Half-way into Liars and Saints, a young girl interrupts a conversation between two adults to ask the meaning of a word. "What's an adulterer?" she asks her uncle. Without a moment's hesitation the man replies, "It's a married adult."
This exchange, so bitterly wise, is a fine introduction to Maile Meloy's debut novel, shortlisted for the Orange prize. Liars and Saints is a tale about the bad things good people can do, even if trying to do the right thing.
The action begins in California around the start of the Second World War, when Teddy Santerre meets his future wife, Yvette. They marry, have a child, then part temporarily as Teddy is posted to the South Pacific. It is the first of many separations that test the family's loyalties.
One of Teddy and Yvette's children gets pregnant at 16 and must be sent to France to have the baby, while their other child marries a man who takes her to Hawaii. At 36, Yvette gets pregnant a third time and goes to a convent to have the child. It would be easy to make such plot points feel melodramatic, but Meloy gives her story shape and depth by writing from each character's point of view. We get to know this family from the inside out.
In response to her husband's neediness, Yvette seeks out the love of God, with whom she has a conflicted relationship. Following His word and what makes her happy have often been two different things in her life. The title of Meloy's debut story collection, Half in Love, could have worked here as well. The characters are in love with God but cannot always follow his ways. They love their spouses, but want lives of their own.
Meloy relies on a detached third-person voice to draw out such complex emotions, a decision that gives Liars and Saints an old-fashioned quality in this heyday of first-person narrators. Indeed, there is something refreshingly conservative about the design of this novel. Time progresses in a linear fashion, characters obey their creator, and Meloy does not fuss over her authorial omniscience.

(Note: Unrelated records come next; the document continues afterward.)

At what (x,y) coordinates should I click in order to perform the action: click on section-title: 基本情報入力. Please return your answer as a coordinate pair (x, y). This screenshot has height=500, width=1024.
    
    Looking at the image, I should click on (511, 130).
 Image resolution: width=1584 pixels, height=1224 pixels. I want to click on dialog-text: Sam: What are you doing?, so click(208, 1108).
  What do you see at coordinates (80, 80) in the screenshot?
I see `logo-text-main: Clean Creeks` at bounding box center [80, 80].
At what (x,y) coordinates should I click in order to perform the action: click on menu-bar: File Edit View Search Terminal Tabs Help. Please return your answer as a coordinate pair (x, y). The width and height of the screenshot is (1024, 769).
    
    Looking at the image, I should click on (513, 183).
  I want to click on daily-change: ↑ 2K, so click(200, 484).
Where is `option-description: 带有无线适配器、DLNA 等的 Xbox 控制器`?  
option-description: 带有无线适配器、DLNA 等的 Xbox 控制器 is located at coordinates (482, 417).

As time passes and new children are born, Meloy continues to add new perspectives. Two more generations of Santerres enter the picture, shedding light on buried secrets and giving birth to new ones.
A half-century rolls by over the course of the novel, and Meloy evokes it in the most understated way: a news item here, putting a guitar in a character's hand there. Even in these scenes, her prose never calls attention to itself; it exists to serve her characters, who quietly but quickly take on lives of their own.